| TASK INSTRUCTIONS |
Exactly the lines from the one containing "This screenshot has" through the final line of the data below, with pictures omitted, make up the answer.

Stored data
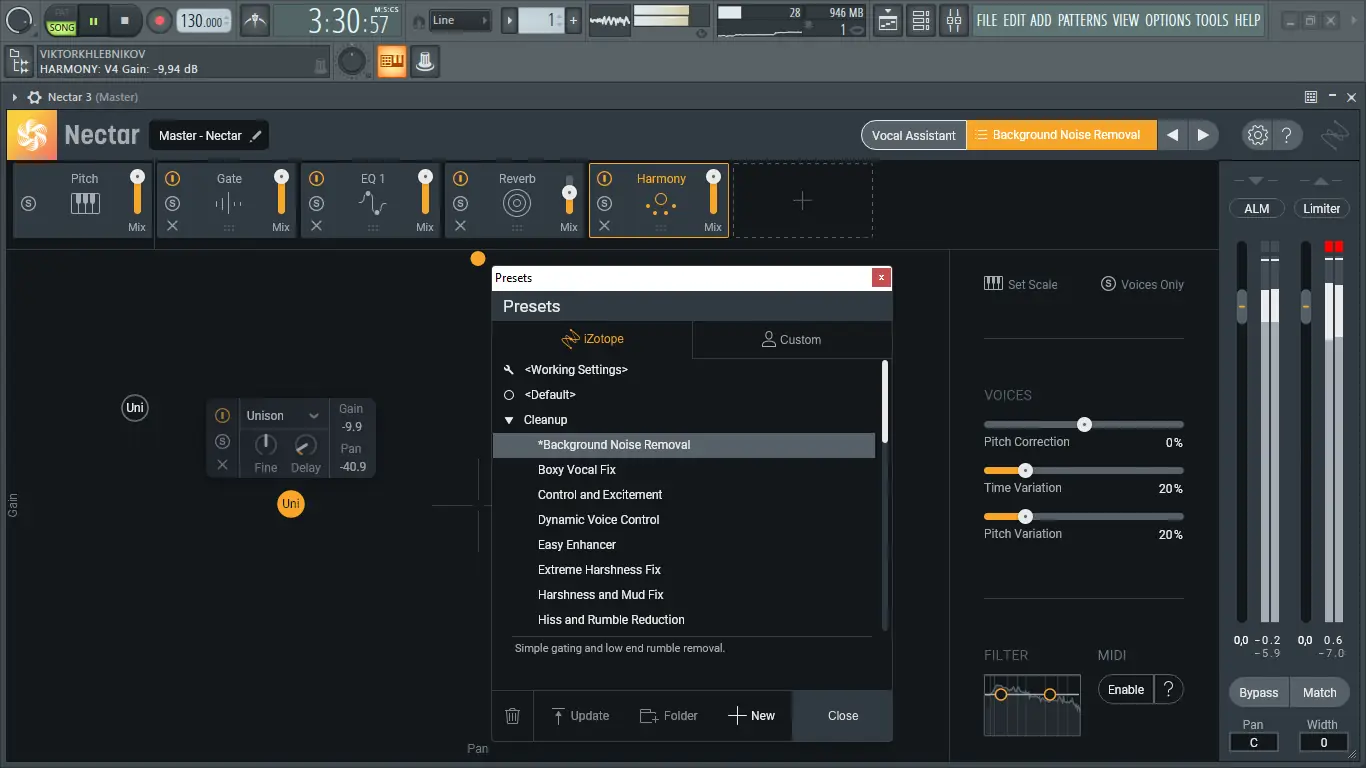Click the Close button in Presets
The width and height of the screenshot is (1366, 768).
pos(842,716)
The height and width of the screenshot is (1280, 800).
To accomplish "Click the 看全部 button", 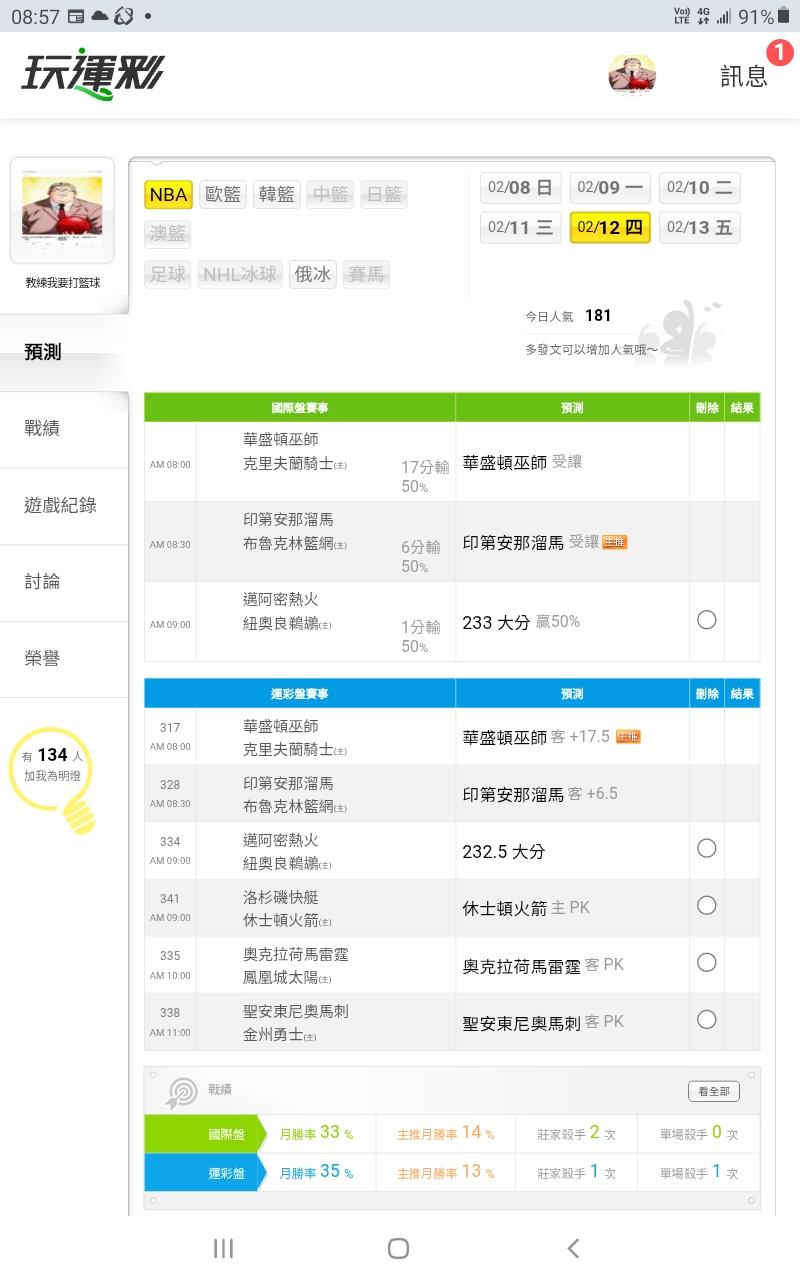I will click(713, 1091).
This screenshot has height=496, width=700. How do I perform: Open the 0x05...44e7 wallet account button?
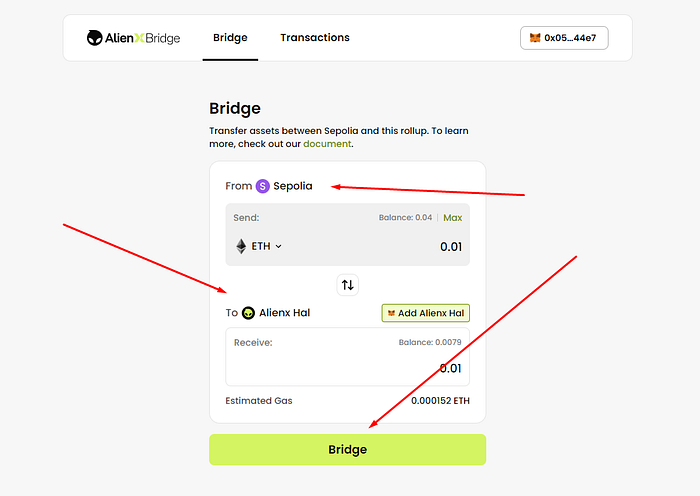(x=564, y=38)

| TASK ANSWER |
This screenshot has height=496, width=700. How do I perform: Open the 0x05...44e7 wallet account button?
(x=564, y=38)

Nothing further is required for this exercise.